Thanks, Satya. Nikhil, just wanted to check if you can hear me. Satya wasn't able to.
Yes, I can hear you.
Okay. Great. The next question was, where are we in terms of our goal to becoming a 0-debt company?
Arjun, will you take that? Or do you want me to?
Yes, I'll happily take that. We've reduced our borrowing significantly from June 21, where we were at about INR 40 crores to about INR 10 crores now. We're well on track towards our stated aim of becoming a 0-debt company by December 2022. It won't be exactly 0, but we'll be very close to 0, and it will be virtually negligible in terms of debt on the balance sheet.
There's another question in terms of how does the management divide its time between EdTech and MarTech, considering that they're 2 vastly different businesses.
I'll take that, Arjun. So basically, EdTech and MarTech are 2 different businesses and are run by 2 different business teams at the Board and the highest level. The EdTech business reports into Satya, and the MarTech business reports into me. And we spend roughly about 75% of over time dedicatedly to the respective businesses, which report to us, except for the corporate responsibilities. So they have reasonably well-established teams, processes, systems, business boards and monitoring systems to drive them and take them to the next level.
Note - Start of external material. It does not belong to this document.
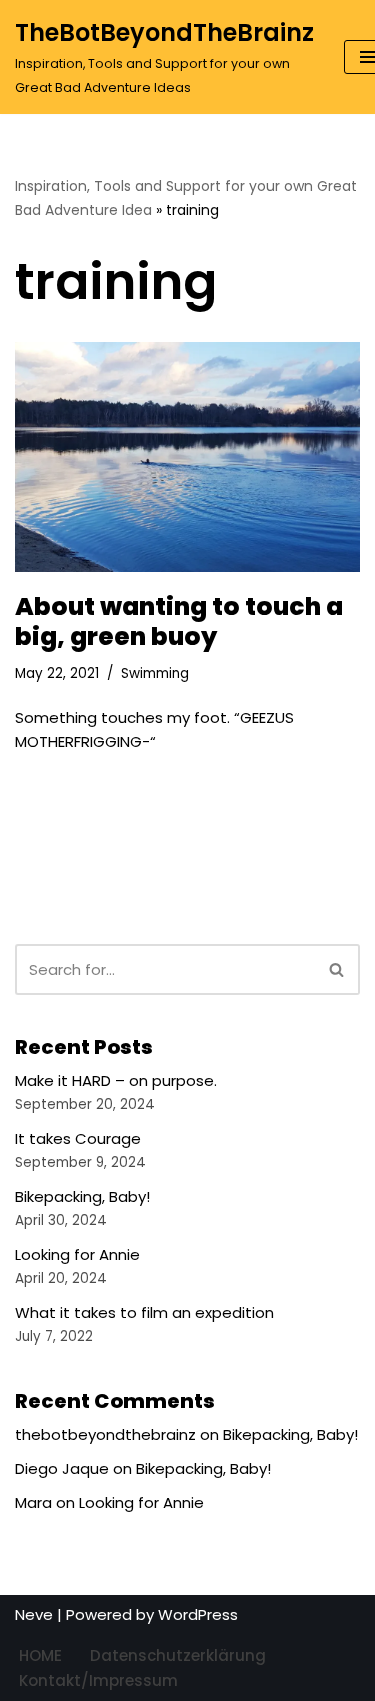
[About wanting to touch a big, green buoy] (187, 457)
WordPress (198, 1614)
Thanks, Nikhil. We've reached 5:00, which was our cutoff time. So I'll just take 1 or 2 last questions. I see a couple of people who are still typing. [ Manoj Dua ] asks us, as a franchise owner of CL Educate, what kind of support would a franchisee expect from the company? Satya, would you like to take that as our last question for today?
I think Satya is not able to hear so I'll take that. Manoj, our franchisee looks at a couple of key factors before he signs up. One is, what is the brand ascription? What is the brand reputation? What is the word of mouth, its product, repository? How well-distributed? Is it geographically pan-India?
So the piece that support that he looks for is brand and the associated marketing standing, the technology backbone and the content backbone and the repository. So basically, as a franchisee, all this comes to him from the corporate side. He's expected to do local marketing and student acquisition and the delivery on the ground in his local market.
This broad model has been in place for the last over 20 years, has been reasonably successful, steady. And we currently have about 200 partners straddling over 130 or 135 cities pan-India. And probably going forward, this is -- we expect not too many changes from our side in terms of contribution. We are always open towards feedback and any incremental support, which the partners require at different points of time.
For example, during COVID, we enabled digital delivery of classes to every center, either centrally or enable them to take classes locally in a digital medium. So those kind of interventions when an external event happens are provided to them and will continue to be provided to them as and when required.
Thanks, Nikhil. I see there are a few questions that are still unanswered. What I would request you to do is if you'd like us to address those, feel free to give me a call after this session gets over, and I'll be happy to take you through any queries or any specifics that you want on a one-on-one basis. Alternatively, we can schedule some time either tomorrow or early next week to address any additional questions that you have.
We'll wind up our session here for today. Thank you, Nikhil. Thanks, Satya. And we'll see you all at our AGM in early September. Thank you.